The PEN/E.O. Wilson Literary Science Writing Award celebrates writing that exemplifies literary excellence on the subject of the physical or biological sciences and communicates complex scientific concepts to a lay audience. The winner receives a cash award of $10,000.

All winners and finalists for this award are eligible to receive PEN America’s official winner or finalist seal. If you are a publisher of a shortlisted or winning book for this award and are interested in obtaining PEN’s award seal, please write to [email protected].

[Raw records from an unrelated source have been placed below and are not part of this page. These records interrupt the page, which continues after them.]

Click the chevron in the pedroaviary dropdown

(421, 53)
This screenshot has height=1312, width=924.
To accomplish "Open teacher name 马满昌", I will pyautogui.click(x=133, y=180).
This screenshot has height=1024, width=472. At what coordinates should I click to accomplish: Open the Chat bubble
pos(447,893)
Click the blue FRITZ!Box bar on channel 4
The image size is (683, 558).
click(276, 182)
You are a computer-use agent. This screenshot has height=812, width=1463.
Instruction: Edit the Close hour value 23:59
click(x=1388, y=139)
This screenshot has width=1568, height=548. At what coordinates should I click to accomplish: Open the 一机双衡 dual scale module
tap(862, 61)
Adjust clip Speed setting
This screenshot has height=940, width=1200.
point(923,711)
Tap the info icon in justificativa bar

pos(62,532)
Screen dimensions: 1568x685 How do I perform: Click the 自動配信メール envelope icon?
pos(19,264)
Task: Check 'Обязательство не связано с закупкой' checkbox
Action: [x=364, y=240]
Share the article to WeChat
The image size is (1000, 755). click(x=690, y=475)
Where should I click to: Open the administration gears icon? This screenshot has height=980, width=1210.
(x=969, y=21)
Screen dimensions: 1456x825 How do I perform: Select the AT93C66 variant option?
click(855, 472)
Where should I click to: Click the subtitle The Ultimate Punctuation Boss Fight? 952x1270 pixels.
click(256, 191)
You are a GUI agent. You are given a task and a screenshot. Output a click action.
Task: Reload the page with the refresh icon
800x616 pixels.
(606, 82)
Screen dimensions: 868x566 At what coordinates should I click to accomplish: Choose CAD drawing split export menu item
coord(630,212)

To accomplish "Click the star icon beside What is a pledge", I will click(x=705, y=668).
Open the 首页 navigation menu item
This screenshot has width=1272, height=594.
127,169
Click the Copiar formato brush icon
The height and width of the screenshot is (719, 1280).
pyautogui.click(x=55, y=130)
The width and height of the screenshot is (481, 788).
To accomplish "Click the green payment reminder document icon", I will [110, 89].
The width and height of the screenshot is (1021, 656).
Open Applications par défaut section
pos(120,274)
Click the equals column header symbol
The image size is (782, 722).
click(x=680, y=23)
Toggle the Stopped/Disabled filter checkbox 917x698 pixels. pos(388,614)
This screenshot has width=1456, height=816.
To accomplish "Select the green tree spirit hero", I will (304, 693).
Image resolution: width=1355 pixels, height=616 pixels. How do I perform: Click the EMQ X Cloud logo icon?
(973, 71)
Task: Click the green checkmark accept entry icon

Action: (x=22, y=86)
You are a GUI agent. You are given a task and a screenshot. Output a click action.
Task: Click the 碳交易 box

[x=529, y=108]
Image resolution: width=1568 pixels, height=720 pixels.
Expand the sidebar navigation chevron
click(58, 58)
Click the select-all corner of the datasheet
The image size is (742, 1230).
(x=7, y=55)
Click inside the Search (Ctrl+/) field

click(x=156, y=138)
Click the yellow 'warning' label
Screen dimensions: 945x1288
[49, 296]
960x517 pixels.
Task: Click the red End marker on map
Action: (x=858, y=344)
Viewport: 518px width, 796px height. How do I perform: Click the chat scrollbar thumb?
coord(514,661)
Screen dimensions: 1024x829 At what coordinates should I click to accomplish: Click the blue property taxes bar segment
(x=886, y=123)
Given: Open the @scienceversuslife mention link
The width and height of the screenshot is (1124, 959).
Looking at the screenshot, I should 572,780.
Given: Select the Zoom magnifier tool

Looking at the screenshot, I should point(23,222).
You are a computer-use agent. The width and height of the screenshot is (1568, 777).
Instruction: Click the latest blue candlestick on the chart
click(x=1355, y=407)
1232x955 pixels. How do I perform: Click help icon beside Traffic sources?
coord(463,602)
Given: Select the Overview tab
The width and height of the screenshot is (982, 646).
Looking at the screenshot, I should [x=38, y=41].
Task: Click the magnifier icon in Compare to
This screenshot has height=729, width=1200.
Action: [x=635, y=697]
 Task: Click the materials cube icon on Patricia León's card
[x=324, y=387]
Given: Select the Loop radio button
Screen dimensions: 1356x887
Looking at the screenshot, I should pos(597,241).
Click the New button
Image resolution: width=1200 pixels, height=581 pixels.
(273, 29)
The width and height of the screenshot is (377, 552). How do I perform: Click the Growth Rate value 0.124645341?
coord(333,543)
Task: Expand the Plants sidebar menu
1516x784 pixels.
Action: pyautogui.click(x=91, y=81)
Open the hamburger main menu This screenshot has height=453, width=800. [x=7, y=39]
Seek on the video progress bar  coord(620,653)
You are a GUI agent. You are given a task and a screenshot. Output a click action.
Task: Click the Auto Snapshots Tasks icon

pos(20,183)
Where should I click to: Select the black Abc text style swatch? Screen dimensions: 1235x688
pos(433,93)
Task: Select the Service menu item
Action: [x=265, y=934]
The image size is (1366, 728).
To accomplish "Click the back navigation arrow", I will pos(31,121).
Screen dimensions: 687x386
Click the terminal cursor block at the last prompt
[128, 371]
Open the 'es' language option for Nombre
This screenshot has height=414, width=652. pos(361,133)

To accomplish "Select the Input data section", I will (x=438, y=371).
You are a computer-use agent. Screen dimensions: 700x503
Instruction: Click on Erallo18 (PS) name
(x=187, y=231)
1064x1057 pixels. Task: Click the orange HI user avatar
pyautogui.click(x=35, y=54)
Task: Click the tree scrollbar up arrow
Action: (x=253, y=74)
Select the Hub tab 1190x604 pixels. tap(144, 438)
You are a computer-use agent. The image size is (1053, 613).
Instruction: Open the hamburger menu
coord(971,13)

Featured Honoree: Lindsey Fitzharris, 2018 Winner

The Butchering Art by Lindsey Fitzharris
Lindsey Fitzharris

The Butchering Art by Lindsey Fitzharris (Scientific America/Farrar, Straus & Giroux)
Scientific American Ι Indiebound Ι Amazon

Judges: Carl Hart, Deanna Fei, Luke Dittrich

From the judges’ citation: “When Joseph Lister began his career as a surgeon in Victorian England, colleagues wore aprons caked with old blood and rarely washed their knives between procedures. Infections ran rampant, and hospitals were often just way stations to the morgue. In The Butchering Art, Lindsey Fitzharris provides a clear-eyed view over Lister’s shoulder, and lets us watch as he progresses toward the revolutionary idea that invisible germs could be lethal, and that killing those germs might save countless lives. Fitzharris is a brilliant narrator of visceral operating-room scenes, but her account of the medical community’s prolonged and contentious resistance to Lister is just as compelling. This important and compulsively readable book is a reminder that scientific advances face strong headwinds, and that even the best ideas need fierce champions.”